The exchange of sampled values between modern sensors or non-conventional instrument transformers, and intelligent electronic devices for protection functions, allows for the real-time digital information exchange.

Substation automation systems have largely replaced conventional equipment at the station level in modern substations. However, there is still a significant quantity of conventional equipment and copper wiring at the bay and process levels, between the primary and secondary equipment. (Note: IEC 61850 is the standard that defines substation communication protocols and the need for interoperability between systems from different vendors.)

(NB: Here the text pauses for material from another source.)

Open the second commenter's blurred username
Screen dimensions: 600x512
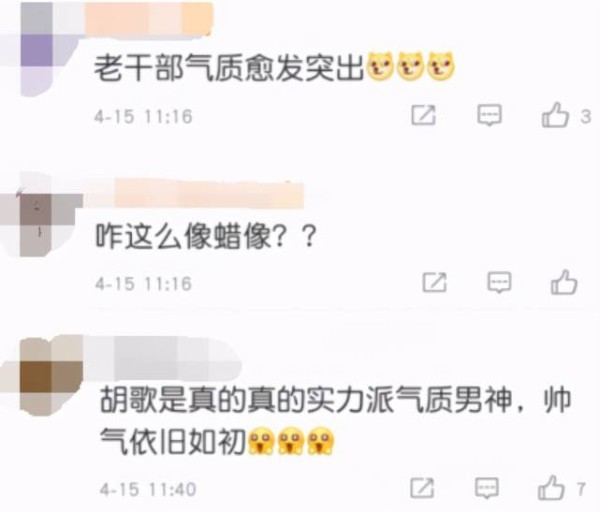(193, 195)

The advantages to replacing copper with a digital process bus include:
- Increased system availability by replacing electro-mechanical, static, or even outdated digital secondary equipment with modern numerical devices bundled to a real-time communication network
- Lower costs of materials by going from many copper cables to a few fiber-optic communication cables — which means reduced costs for cables and associated equipment, such as cable trenches and installation material
- Greater system and personnel safety, replacing CTs with NCITs, there is zero risk of inadvertently opening CT circuits and testing bits and bytes over fiber versus troubleshooting the DC control wires
- Improved functions come from a fully distributed architecture, coupled with advanced communication and process capability. These allow easily extending or adding new functions with minimal outage time.
- Higher standardization through IEC 61850 compliant and interoperability with various manufacturers’ equipment
- Faster, more efficient communication and asset health information availability connecting to a higher-level system, such as one for substation automation, Asset Health Center or SCADA software, allows continuous monitoring of all connected equipment
Communicating over fiber
Faster, more efficient communication is an important benefit of going digital. It generally means quicker response times, maintenance and service, and increased system availability. This is partially done by replacing copper wires with fiber-optic connectivity.

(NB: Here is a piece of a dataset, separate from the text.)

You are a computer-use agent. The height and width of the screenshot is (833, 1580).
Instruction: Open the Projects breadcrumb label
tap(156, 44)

However, to realize its full value, a digital substation needs more than just digital sensors feeding data into control centers. It needs autonomous intelligence shared between substation equipment and the utility network control center, and this is where the industrial internet of things comes into play.
One of many benefits with IIoT means data can be collected via sensors on equipment in the field through cloud-based software, filtered, and analyzed in real time, 24/7. Algorithms can then help to provide insight for predictive and prescriptive maintenance and risk reduction that continually optimize the grid and improve a substation’s efficiency and cost effectiveness.
What’s more is IIoT can prove just as useful for the end-user and utility customers as it can at the digital substation and control center. IIoT can obtain, analyze, and predict electricity use and enhance consumer experiences by ensuing the lights stay on when needed and power off when not. In this way, power is saved and so are utility costs.
As power-generation sources become increasingly distributed, intermittent, and volatile, achieving high levels of control and performance requires a more intelligent and reliable grid. This is now possible thanks to advances in grid automation technology in recent years, including the development of digital substations. A fully digital substation is smaller, more reliable and has reduced life-cycle costs. It also offers increased safety and is more efficient than its conventional analog equivalent.
Add in the industrial internet of things, and that digital data can be optimized for safe and efficient use for utilities and customers.